若是以往听到南安太妃想与自家结干亲,贾母说不得有多高兴。然而如今家里这个情况……旁人避之不及,与自家沾上有什么好处?

  她讷讷道:“娘娘说笑罢?”

  “这怎么是说笑呢?”南安太妃见贾母愣愣的以为她高兴坏了,眼里闪过一丝得意。做出推心置腹的样子说:“你那二孙女儿马上要出门子了罢?她老子没了爵位,贺家哥儿却是年轻有为。以往是人家高攀了你们,如今嘛……难保贺家不生出什么心思呢?你也是从媳妇过来的,岂能不知新媳妇没个得意的娘家会受多少憋屈?”

  “正好我喜欢二姑娘呢,我们家虽不似以往,但真有什么给姑娘撑个腰尽够的。咱们俩这样的交情,此前没帮上你家我和烈儿心里愧疚得很,正好有这么个机会,我们珠姐儿也想有个姐妹作伴呢。你放心,我一定拿二姑娘当亲生的孙女儿看待,但凡珠姐儿有的二姑娘就不会缺!”

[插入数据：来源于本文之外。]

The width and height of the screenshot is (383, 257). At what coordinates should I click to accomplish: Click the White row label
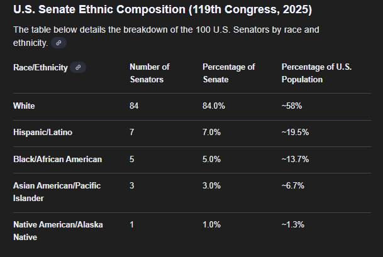(24, 106)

  好说歹说仿佛都在为迎丫头着想,竟表现得十分想结这门干亲的样子。

  贾母心里打了个突,她也是见多识广的老太太了,若真想认干孙女儿在迎丫头被陛下表彰那会儿才是价值最大化的时候呢。当初尚且看不上,现在迎丫头不过是个六品小官的妹妹,还能比国公府一等将军的女儿更有用不成?谁知弄这出又是为的什么?

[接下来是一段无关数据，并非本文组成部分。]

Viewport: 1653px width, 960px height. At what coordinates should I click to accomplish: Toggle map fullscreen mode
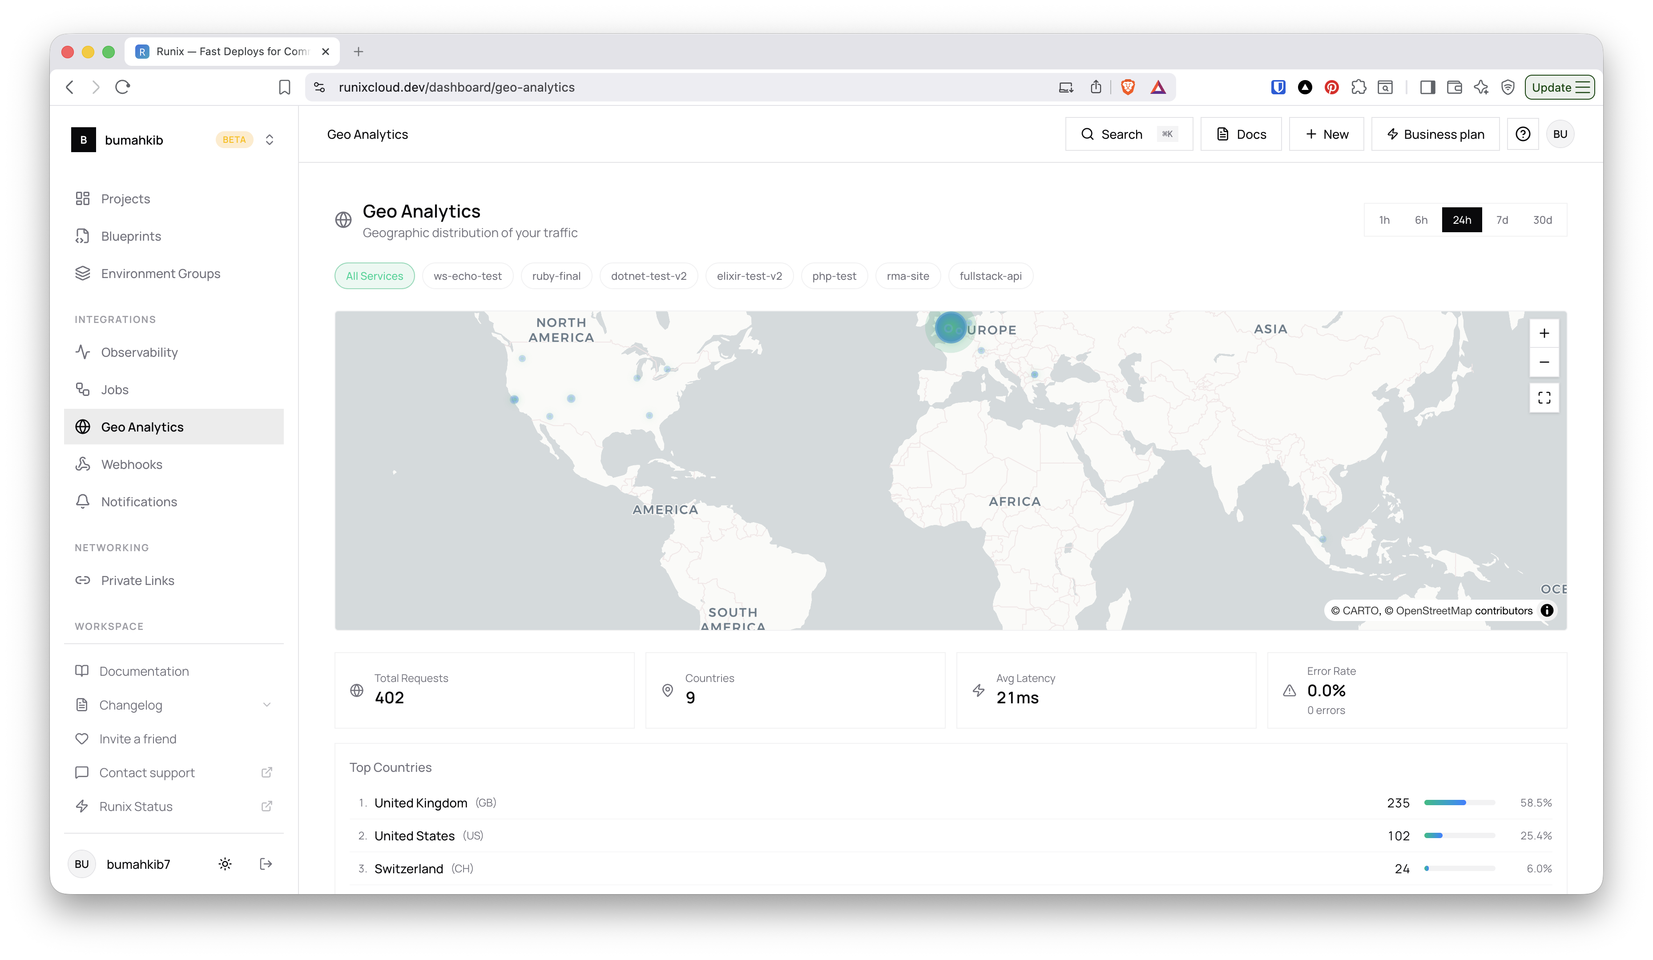(x=1544, y=398)
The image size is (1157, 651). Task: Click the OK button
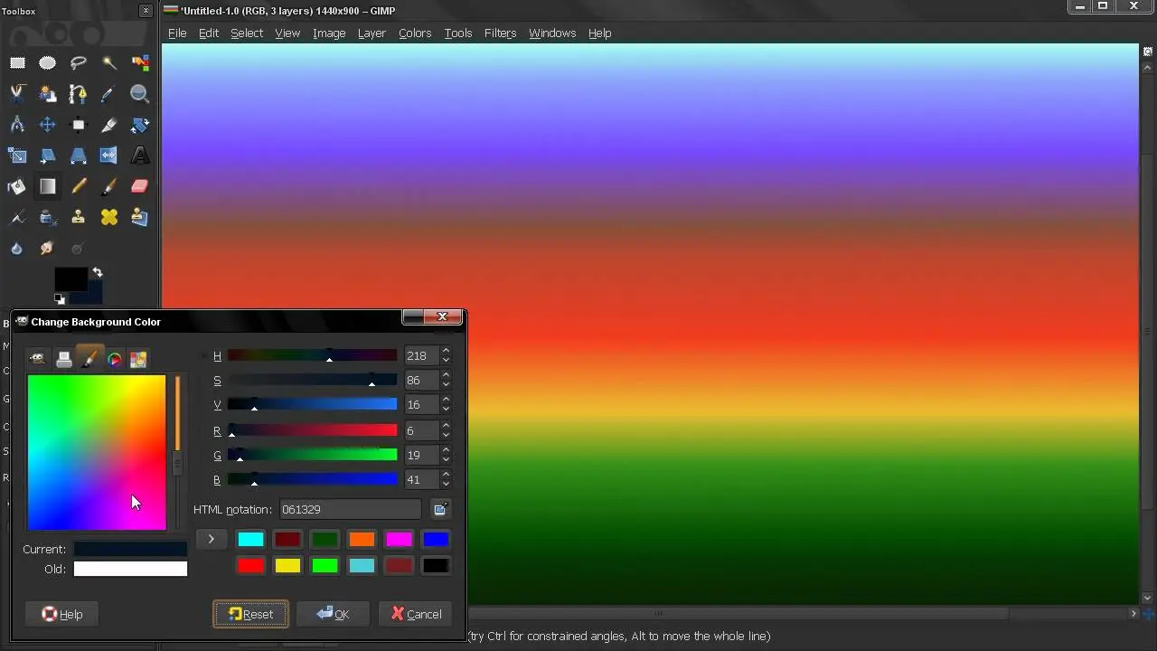[x=333, y=614]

  迎春就是个再普通不过的小姑娘,她可不认为眼高于顶的南安老太妃这时候偏将迎丫头看上眼了。俗话说事若反常必有妖,迎春本身没什么特别的,除了与贺家的亲事,而贺家又连着林家……贾母明了几分,心下一哂。

  以前不着急,如今巴巴的想出这个主意,恐怕郡王府处境不妙了。不论太妃想法如何,横竖自家是再陪玩不起的。

  她正想得出神,就听老太妃拍着手说:“说真的,咱们两家选个日子摆上几桌酒便将这事定下如何?”

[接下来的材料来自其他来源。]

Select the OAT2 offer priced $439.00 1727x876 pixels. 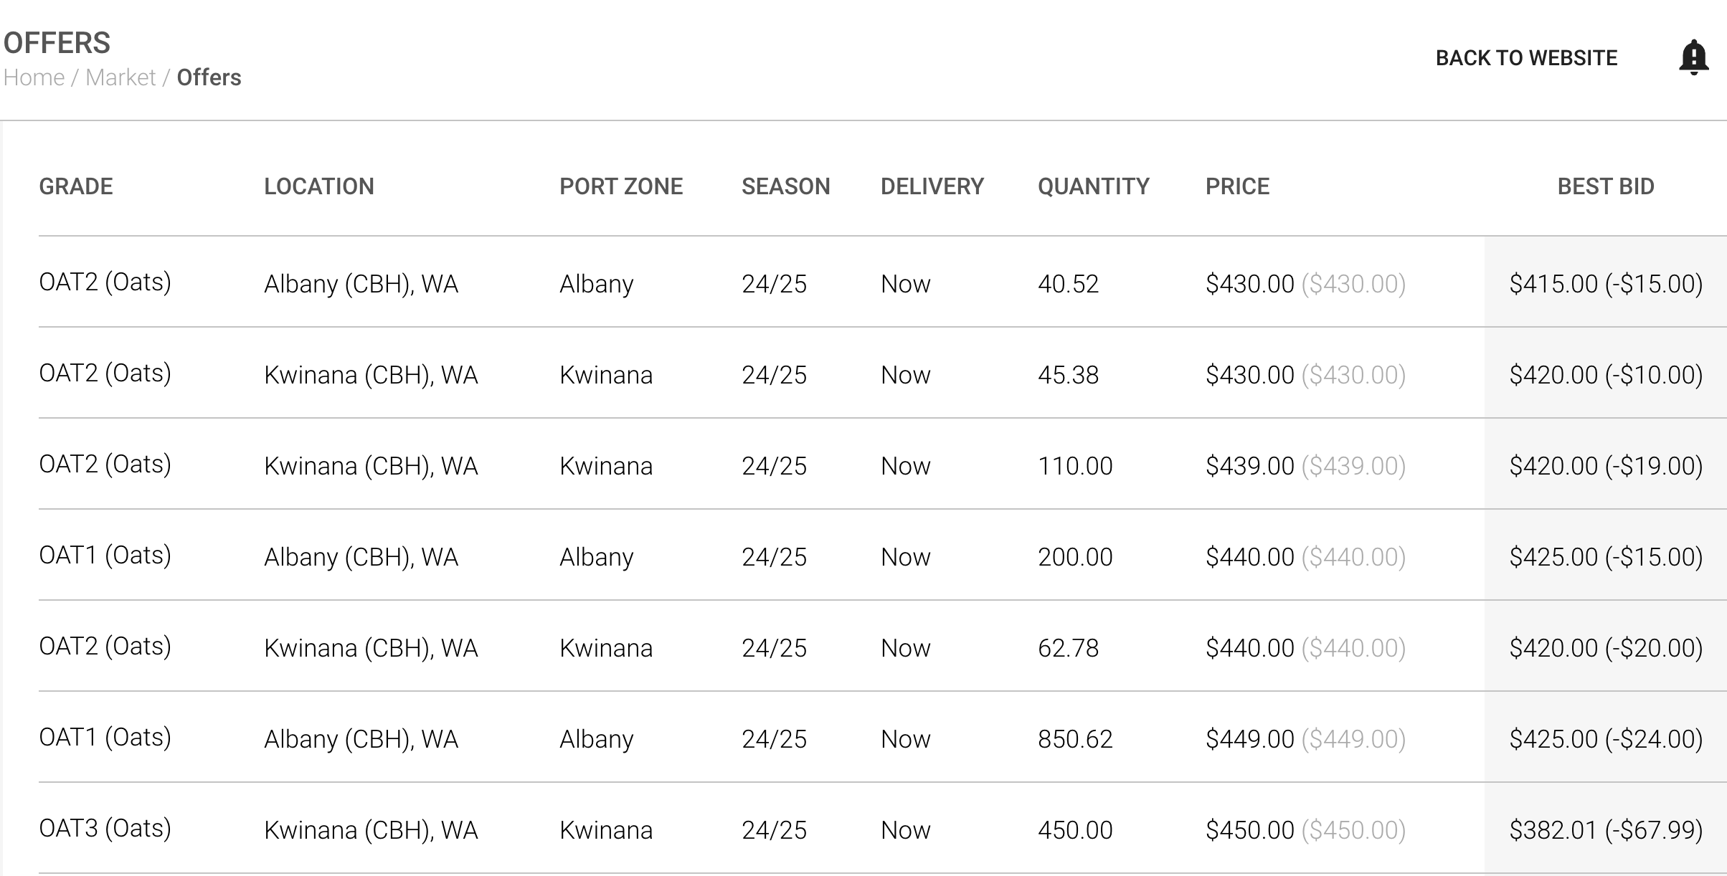point(502,465)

  贾母心念急转,笑道:“娘娘这般叫二丫头哪里受得起?您也是看着几个丫头长大的,我老婆子常在家不要脸的给孙女儿说有什么事找太妃娘娘去,娘娘疼你们呢。依我说便不结干亲太妃娘娘还能不疼顾她们不成?”

  南安太妃不妨被她拿话堵回来,面色一僵。

  她品了品贾母话里的意思,哪里听不出她的拒绝?顿时脸上不好看了:怎么,自家放下身段不嫌弃你家破落户,你贾史氏却还要拿乔?

  老太妃冷笑一声,真是岂有此理!

  屋里气氛凝固间外面却传来一阵喧哗,隐约听见有人喊什么“大老爷不好了”。

  贾母忙吩咐鸳鸯:“你快去看看出什么事了?”

  鸳鸯应声而去。贾母面带焦虑也顾不得老太妃了,一味引颈往外看。

  一时鸳鸯跑进来,看了眼老太妃,不知该不该回话,贾母一叠声催问:“怎么回事?是老大?”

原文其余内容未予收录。